## TASK REQUIREMENTS
Among the records below, find each line bearing the word "Switch" and copy it.
-- RAW DATA follows --
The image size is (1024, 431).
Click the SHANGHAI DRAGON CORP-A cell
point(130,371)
-- RAW DATA concluded --
-- RAW DATA follows --
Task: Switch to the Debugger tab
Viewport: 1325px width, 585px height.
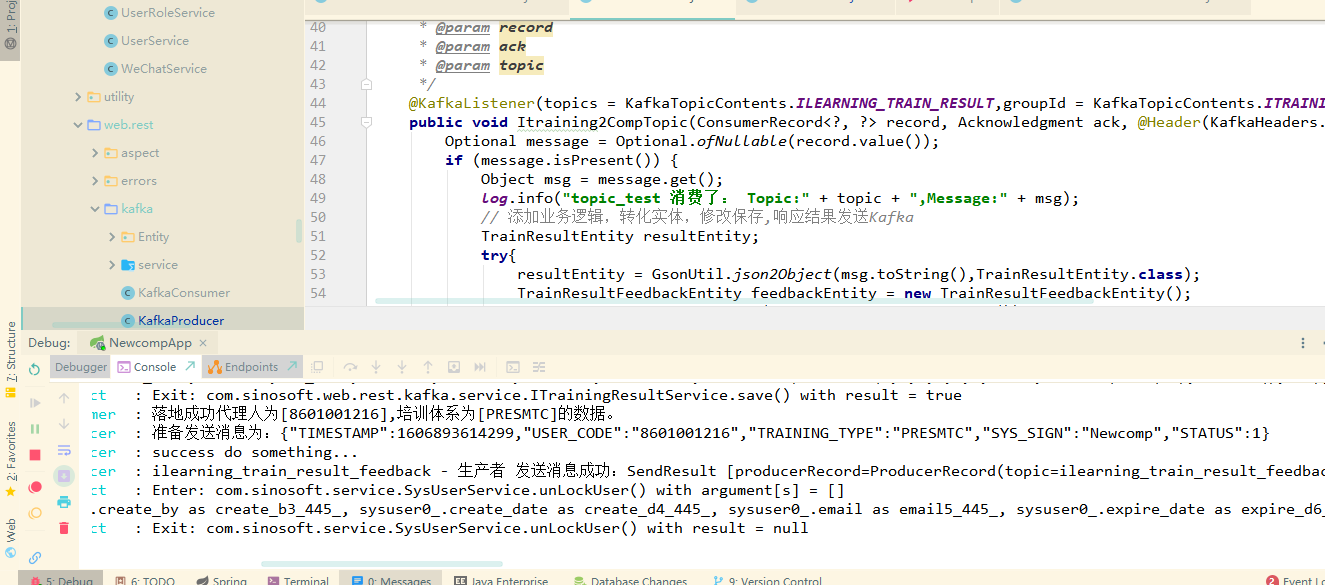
-- RAW DATA concluded --
-- RAW DATA follows --
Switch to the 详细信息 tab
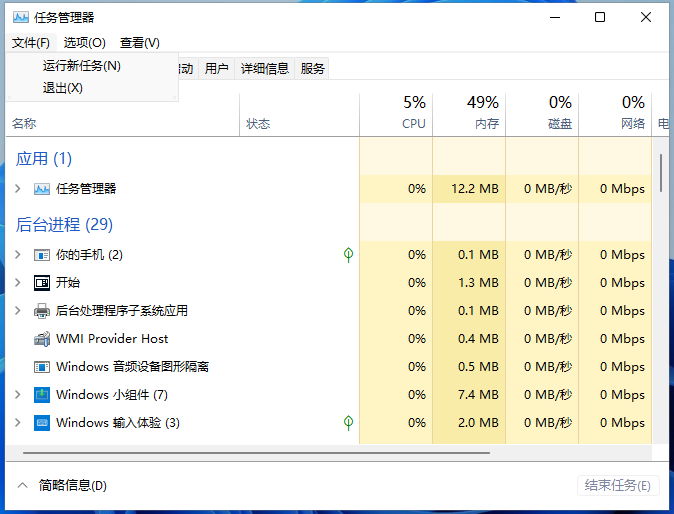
-- RAW DATA concluded --
## RESPONSE AREA
Task: Switch to the Debugger tab
Switch to the 详细信息 tab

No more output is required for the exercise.